La feliz jornada terminó inmersa en un mar de tristeza por tan
aciaga y súbita nueva.
Durante
los siguientes días no hubo reposo en palacio. Toda la servidumbre
se desvivía para que no faltara un solo detalle en los faustos que
iban a tener lugar próximamente. La coronación de don Alfonso se
celebraría en la basílica de Santiago de Compostela el veinticinco
de julio que era su festividad. Al acto asistirían todas las gentes
del lugar y de la comarca. También estarían presentes la mayor
parte de los nobles de Galicia, de quienes don Alfonso era su señor
natural. Todo hacía así preverlo, pues Alfonso era el primogénito
del rey de Asturias, Ordoño I, y, por lo tanto, el heredero directo
de su corona.
La
fiesta de la proclamación de don Alfonso como rey de Asturias se
prolongó por espacio de una semana acompañada de grandes festines.

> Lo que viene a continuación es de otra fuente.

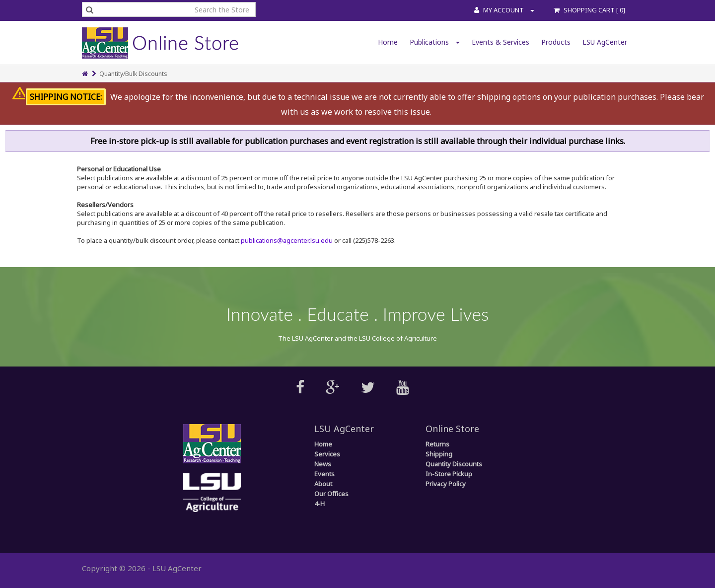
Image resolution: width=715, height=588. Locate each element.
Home (388, 42)
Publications (434, 42)
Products (556, 42)
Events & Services (500, 42)
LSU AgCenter (605, 42)
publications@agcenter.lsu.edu (286, 240)
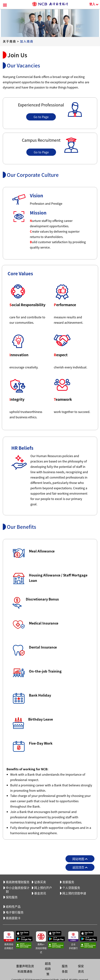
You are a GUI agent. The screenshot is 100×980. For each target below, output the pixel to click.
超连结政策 (48, 969)
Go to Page (41, 117)
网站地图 (80, 859)
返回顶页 (80, 867)
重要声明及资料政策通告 (25, 969)
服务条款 (65, 969)
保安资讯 (81, 969)
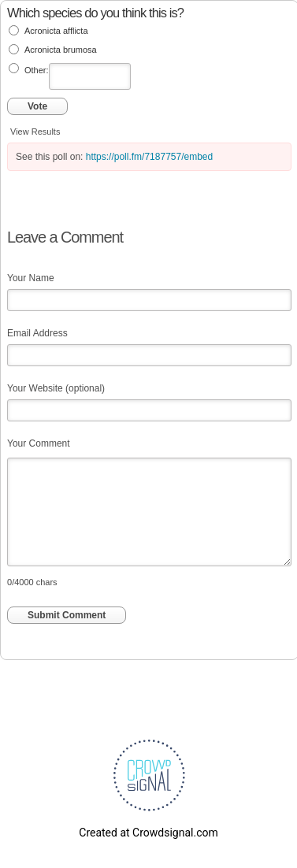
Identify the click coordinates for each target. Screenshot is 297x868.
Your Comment (39, 443)
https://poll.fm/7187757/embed (149, 157)
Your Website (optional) (56, 388)
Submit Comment (66, 615)
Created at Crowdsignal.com (148, 833)
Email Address (37, 333)
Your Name (31, 278)
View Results (35, 132)
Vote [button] (37, 106)
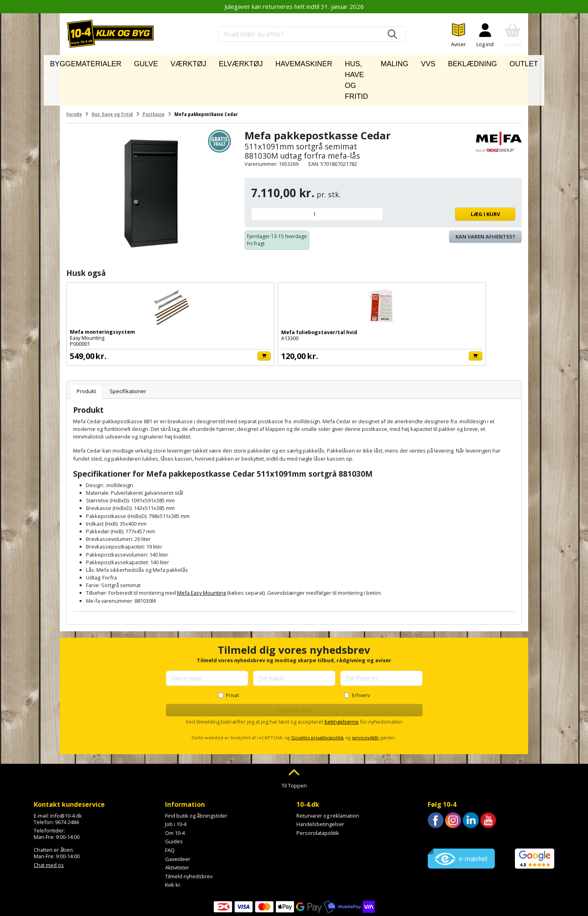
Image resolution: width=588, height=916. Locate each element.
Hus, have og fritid (339, 62)
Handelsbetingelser (320, 787)
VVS (419, 62)
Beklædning (453, 62)
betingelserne (341, 685)
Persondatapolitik (318, 796)
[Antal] (317, 177)
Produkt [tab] (86, 355)
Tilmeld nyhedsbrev (189, 840)
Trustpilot (439, 802)
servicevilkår (365, 701)
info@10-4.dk (66, 779)
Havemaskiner (276, 62)
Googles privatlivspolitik (317, 701)
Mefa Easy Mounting (201, 557)
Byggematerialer (111, 62)
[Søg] (392, 34)
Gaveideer (178, 822)
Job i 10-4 (176, 787)
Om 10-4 (175, 796)
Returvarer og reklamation (328, 779)
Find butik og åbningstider (196, 779)
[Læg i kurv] (144, 319)
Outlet (493, 62)
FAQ (170, 814)
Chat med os (49, 828)
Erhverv (361, 659)
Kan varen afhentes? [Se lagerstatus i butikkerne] (485, 200)
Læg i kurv (451, 177)
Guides (174, 805)
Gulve (157, 62)
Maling (392, 62)
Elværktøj (228, 62)
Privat (232, 659)
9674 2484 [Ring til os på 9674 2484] (67, 785)
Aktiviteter (177, 831)
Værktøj (189, 62)
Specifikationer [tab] (128, 355)
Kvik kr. (173, 849)
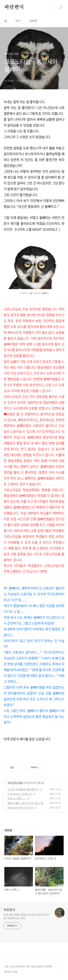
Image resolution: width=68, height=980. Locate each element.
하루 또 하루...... (17, 799)
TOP (60, 968)
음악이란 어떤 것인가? (20, 808)
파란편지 (14, 7)
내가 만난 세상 (15, 783)
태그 (18, 21)
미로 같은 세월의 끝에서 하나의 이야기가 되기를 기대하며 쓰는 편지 (26, 916)
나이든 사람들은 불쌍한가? (23, 789)
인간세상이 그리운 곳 (20, 794)
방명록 (33, 21)
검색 (53, 7)
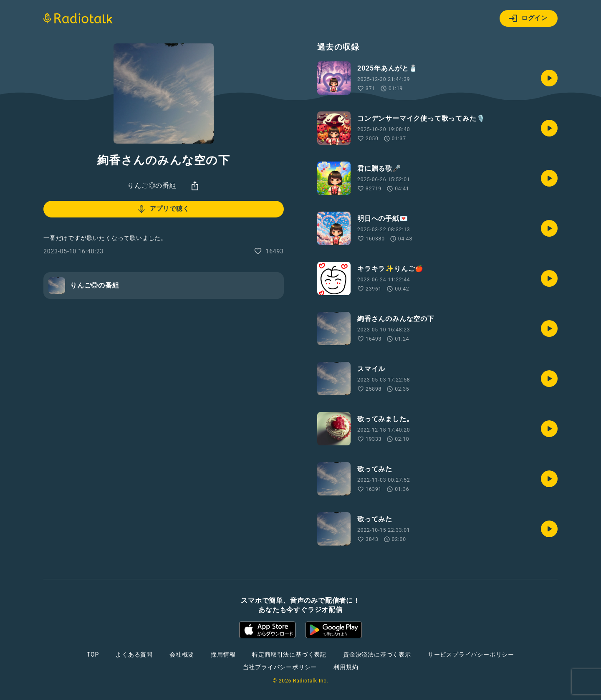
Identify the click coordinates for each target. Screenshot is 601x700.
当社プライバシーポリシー (280, 667)
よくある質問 (134, 655)
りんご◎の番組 (152, 185)
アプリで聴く (163, 209)
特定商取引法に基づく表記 (289, 655)
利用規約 (346, 667)
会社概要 (182, 655)
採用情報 (223, 655)
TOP (93, 655)
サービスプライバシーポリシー (471, 655)
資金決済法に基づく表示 (377, 655)
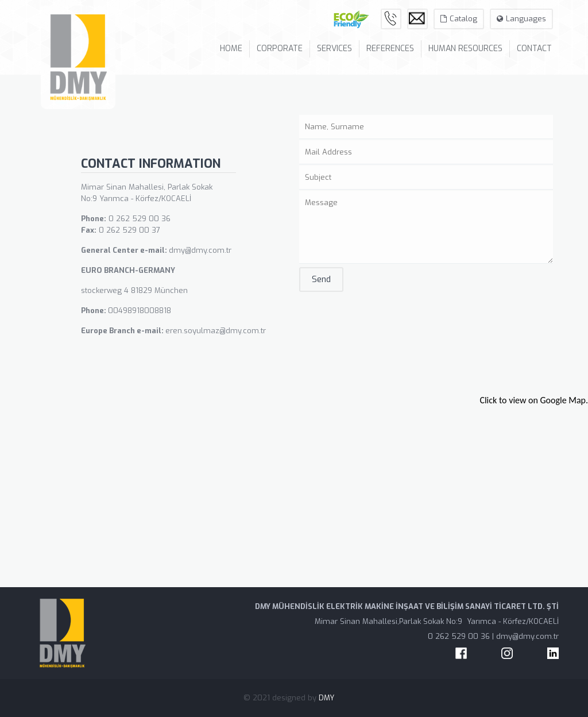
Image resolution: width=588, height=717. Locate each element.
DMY (326, 697)
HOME (231, 48)
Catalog (459, 18)
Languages (521, 18)
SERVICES (334, 48)
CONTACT (534, 48)
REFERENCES (390, 48)
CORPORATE (280, 48)
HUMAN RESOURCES (465, 48)
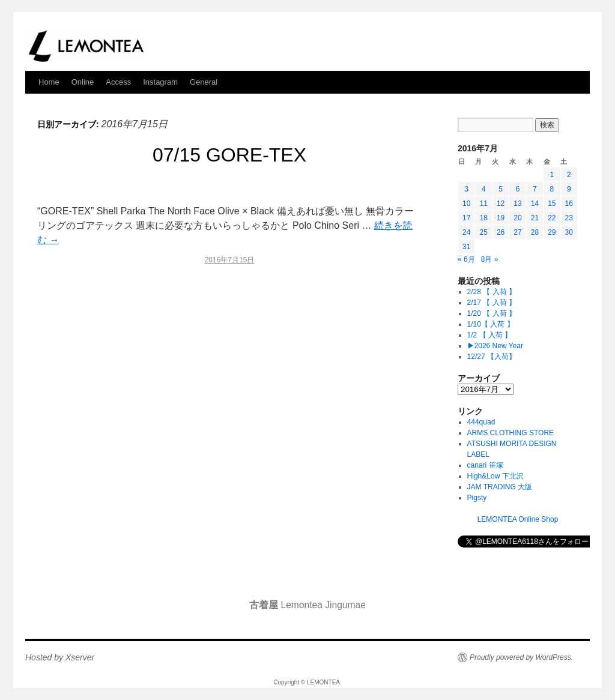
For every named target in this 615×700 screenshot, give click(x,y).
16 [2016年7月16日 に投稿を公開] (569, 204)
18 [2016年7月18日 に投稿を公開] (483, 218)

El vino, los licores y las viandas abundaban por doquier. Los nobles
gallegos se hallaban ahítos de tanta abundancia y de tanto placer.
El nuevo rey quería ganárselos a todos para su bando, por lo que no
escatimaba en dispendios para tenerlos contentos. Eran tiempos
azarosos y el sistema hereditario de la corona real aún no se había
consolidado. Cuantos más adeptos tuviera de la clase noble, mejor.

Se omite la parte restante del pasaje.